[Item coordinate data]

···

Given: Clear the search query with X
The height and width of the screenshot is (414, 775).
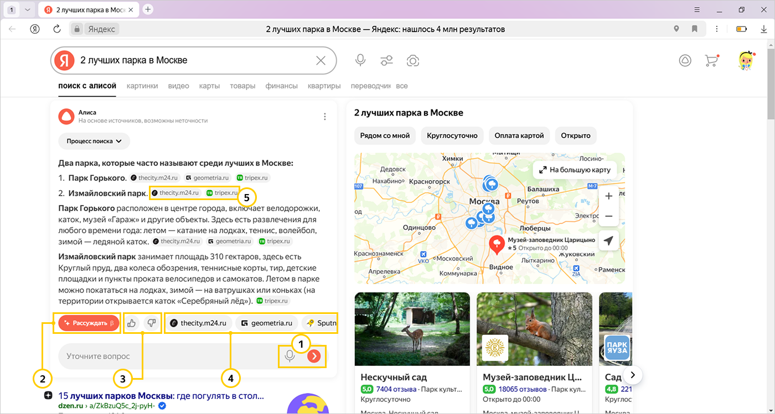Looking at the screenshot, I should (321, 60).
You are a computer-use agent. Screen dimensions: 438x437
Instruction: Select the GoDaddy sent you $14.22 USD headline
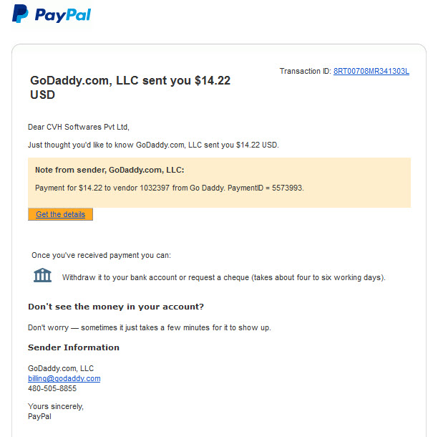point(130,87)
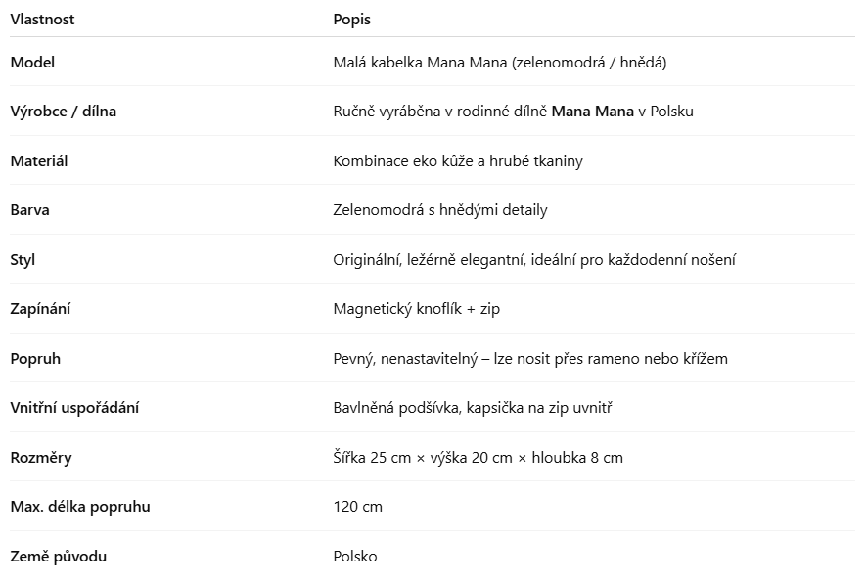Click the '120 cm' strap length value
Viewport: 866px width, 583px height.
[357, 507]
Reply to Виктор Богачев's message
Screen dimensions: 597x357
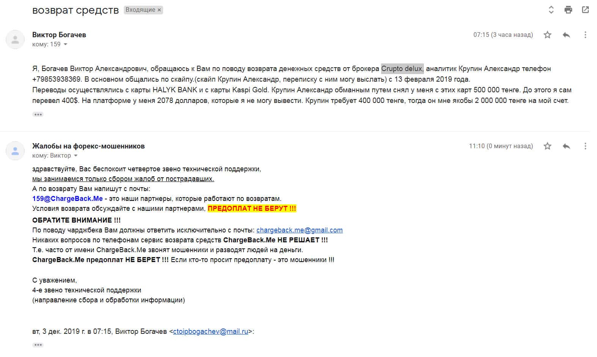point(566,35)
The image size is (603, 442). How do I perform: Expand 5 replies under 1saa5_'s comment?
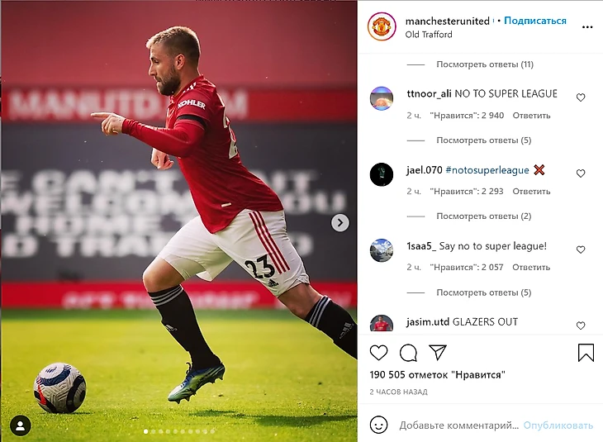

···

Rewrite the full listing with every instance of "Screen dimensions" changed to "Screen size" and everything else left as it is. Omit the pictures from your version.

Given: Clear the search query with X
The height and width of the screenshot is (414, 775).
Looking at the screenshot, I should (321, 60).
You are a computer-use agent. Screen size: 438x437
Instruction: Select the GoDaddy sent you $14.22 USD headline
point(130,87)
Click the '120 cm' strap length value
Viewport: 866px width, 583px height.
[357, 507]
Reply to Виктор Богачев's message
Screen size: 597x357
point(566,35)
The image size is (603, 442). How do I perform: Expand 5 replies under 1saa5_'s comment?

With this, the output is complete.